§ Requirement
Return each line of the records holding the string "agent".

§ Dataset entries
● ● ● ● ●

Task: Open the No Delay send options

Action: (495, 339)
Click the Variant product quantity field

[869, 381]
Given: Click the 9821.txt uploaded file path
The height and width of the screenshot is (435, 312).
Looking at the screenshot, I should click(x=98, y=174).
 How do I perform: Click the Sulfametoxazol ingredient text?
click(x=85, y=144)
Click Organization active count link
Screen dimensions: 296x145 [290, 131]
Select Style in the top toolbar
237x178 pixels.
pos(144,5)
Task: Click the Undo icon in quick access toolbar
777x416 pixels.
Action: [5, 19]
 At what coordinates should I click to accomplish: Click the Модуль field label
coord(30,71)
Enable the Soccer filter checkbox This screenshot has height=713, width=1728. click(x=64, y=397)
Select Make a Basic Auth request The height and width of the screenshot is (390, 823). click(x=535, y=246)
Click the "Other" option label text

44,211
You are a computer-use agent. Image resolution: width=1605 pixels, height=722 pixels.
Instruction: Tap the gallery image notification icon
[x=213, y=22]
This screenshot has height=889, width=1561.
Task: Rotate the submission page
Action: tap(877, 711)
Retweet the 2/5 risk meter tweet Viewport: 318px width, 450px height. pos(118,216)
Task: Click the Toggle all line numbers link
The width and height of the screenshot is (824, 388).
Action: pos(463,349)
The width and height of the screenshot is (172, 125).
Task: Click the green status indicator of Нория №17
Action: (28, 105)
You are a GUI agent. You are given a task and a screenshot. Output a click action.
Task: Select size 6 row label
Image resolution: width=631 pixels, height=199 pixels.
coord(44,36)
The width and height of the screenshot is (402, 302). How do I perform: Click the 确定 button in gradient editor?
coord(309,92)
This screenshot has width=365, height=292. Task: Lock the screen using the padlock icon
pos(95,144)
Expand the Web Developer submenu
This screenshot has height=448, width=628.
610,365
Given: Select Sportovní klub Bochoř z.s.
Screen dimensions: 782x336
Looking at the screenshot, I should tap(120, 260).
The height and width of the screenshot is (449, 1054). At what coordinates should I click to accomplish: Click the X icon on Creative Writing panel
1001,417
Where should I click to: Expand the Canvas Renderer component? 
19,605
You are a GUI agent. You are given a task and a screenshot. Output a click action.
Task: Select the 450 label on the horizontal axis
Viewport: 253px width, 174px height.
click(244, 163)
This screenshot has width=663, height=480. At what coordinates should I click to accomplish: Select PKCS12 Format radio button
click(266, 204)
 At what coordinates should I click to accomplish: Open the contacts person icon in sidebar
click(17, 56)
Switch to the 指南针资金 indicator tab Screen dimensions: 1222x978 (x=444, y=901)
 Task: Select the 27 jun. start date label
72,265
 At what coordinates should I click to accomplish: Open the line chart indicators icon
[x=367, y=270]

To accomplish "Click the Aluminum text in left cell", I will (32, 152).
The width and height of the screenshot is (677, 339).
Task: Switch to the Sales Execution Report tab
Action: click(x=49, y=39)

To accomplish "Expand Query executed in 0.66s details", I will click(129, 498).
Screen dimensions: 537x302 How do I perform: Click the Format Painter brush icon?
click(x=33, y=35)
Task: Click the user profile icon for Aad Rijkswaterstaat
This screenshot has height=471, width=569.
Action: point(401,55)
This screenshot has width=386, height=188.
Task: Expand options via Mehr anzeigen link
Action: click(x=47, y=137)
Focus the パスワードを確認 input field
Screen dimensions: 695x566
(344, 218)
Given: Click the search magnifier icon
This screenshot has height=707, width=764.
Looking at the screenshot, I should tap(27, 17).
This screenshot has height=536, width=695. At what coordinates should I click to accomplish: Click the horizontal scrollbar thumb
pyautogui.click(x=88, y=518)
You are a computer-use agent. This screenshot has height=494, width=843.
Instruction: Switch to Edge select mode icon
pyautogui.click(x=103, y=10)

● ● ● ● ●

§ Output below
You are a computer-use agent. Image resolution: width=1605 pixels, height=722 pixels.
You are a GUI agent. You are given a task and a screenshot. Output a click action.
You are a GUI agent. You are given a task and a screenshot. Output a click action.
You are a computer-use agent. This screenshot has height=494, width=843.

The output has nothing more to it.